Swiss Lawmakers Favor Adapting Regulations to Recognize FDA Approval of Medical Devices

November 28, 2022—Swiss Medtech announced that Switzerland’s Parliament issued instructions to the Federal Council to adapt national laws enabling the nation to accept medical devices with United States FDA approval for the welfare of its own population. Health care providers and patients in Switzerland have previously only had access to medical devices with a European Union (EU) certificate, noted the Swiss Medtech press release.

Swiss Medtech, which is the medical technology industry association in Switzerland representing > 750 members, stated that it welcomed this development to sustainably supply the Swiss population with quality-tested medical devices and advised that the order should be implemented swiftly and pragmatically.

The National Council conducted the final deliberation and acceptance of Councillor of States Damian Müller’s motion (20.3211), “For more room for maneuver in the procurement of medical devices to supply of the Swiss population,” which instructs the Federal Council to adapt national laws so that—in addition to medical devices with an EU certificate/CE Mark approval—medical devices with United States FDA approval will now also be recognized in Switzerland.

Peter Biedermann, Managing Director of Swiss Medtech, commented in the press release, “Swiss Medtech very much welcomes the policymakers’ important and forward-thinking decision.
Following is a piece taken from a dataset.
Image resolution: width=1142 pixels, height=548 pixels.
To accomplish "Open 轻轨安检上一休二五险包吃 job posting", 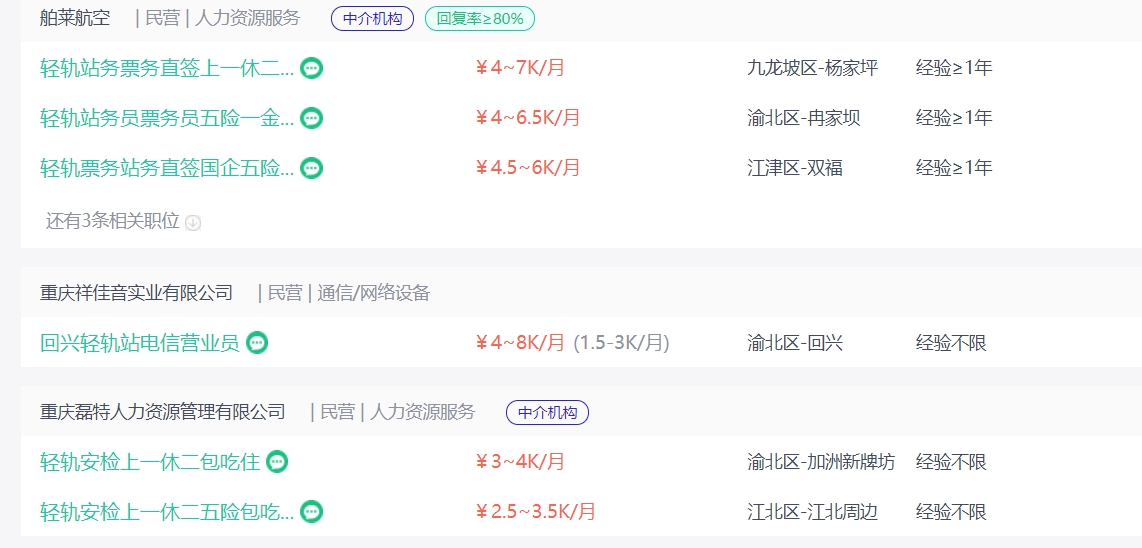I will (168, 512).
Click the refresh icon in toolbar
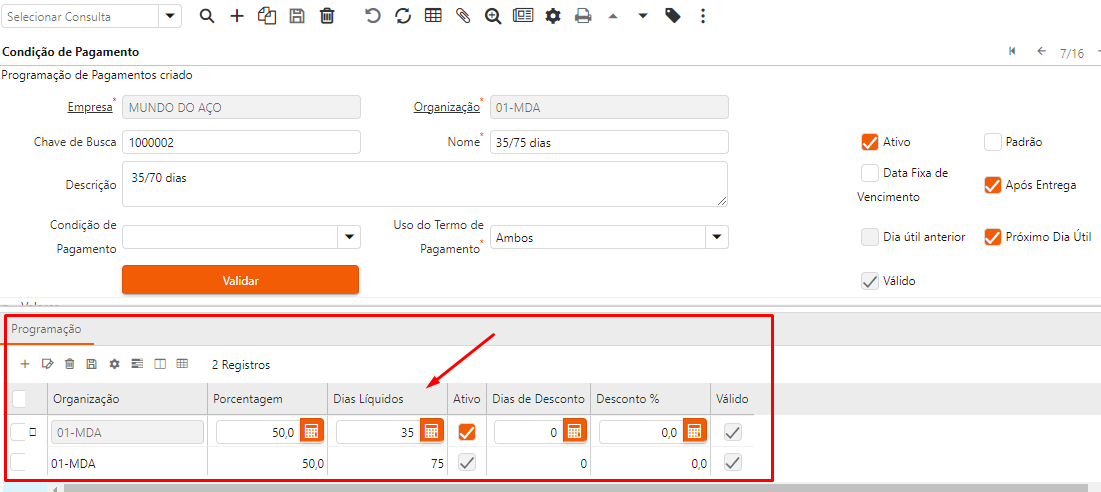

It is a response to circumstances that could no longer be ignored. Specifically, problems with the implementation of the new European medical device regulation and the negative consequences concerning availability, product range, and quality of medical devices throughout Europe.”

Biederman continued, “As innovations are increasingly being introduced first to the market in the USA, new products reach Europe with a delay, at best.” In Switzerland, the situation is further aggravated by the revised national medical device ordinance with its even tougher import hurdles, added Swiss Medtech.

According to Swiss Medtech, > 1,000 of the approximately 5,000 foreign manufacturers have already stopped supplying Switzerland with their products. They are not prepared to meet the additional requirements for the limited Swiss market, and patients in Switzerland are the ones affected, noted the press release.

Sandra Rickenbacher, a member of Swiss Medtech’s Management Board Head, commented, “It is important that the motion is implemented quickly and pragmatically. There is no need for an elaborate enforcement apparatus, as is often reported.”

The press release further stated, “Examples such as Australia and Israel show it can be achieved in an uncomplicated manner. In these countries, efficient procedures to recognize FDA approvals in parallel with CE-marked medical devices have proven successful. The urgency to act is clear.”

“If patient safety suffers, waiting cannot be an option,” said the association lawyer responsible for the dossier.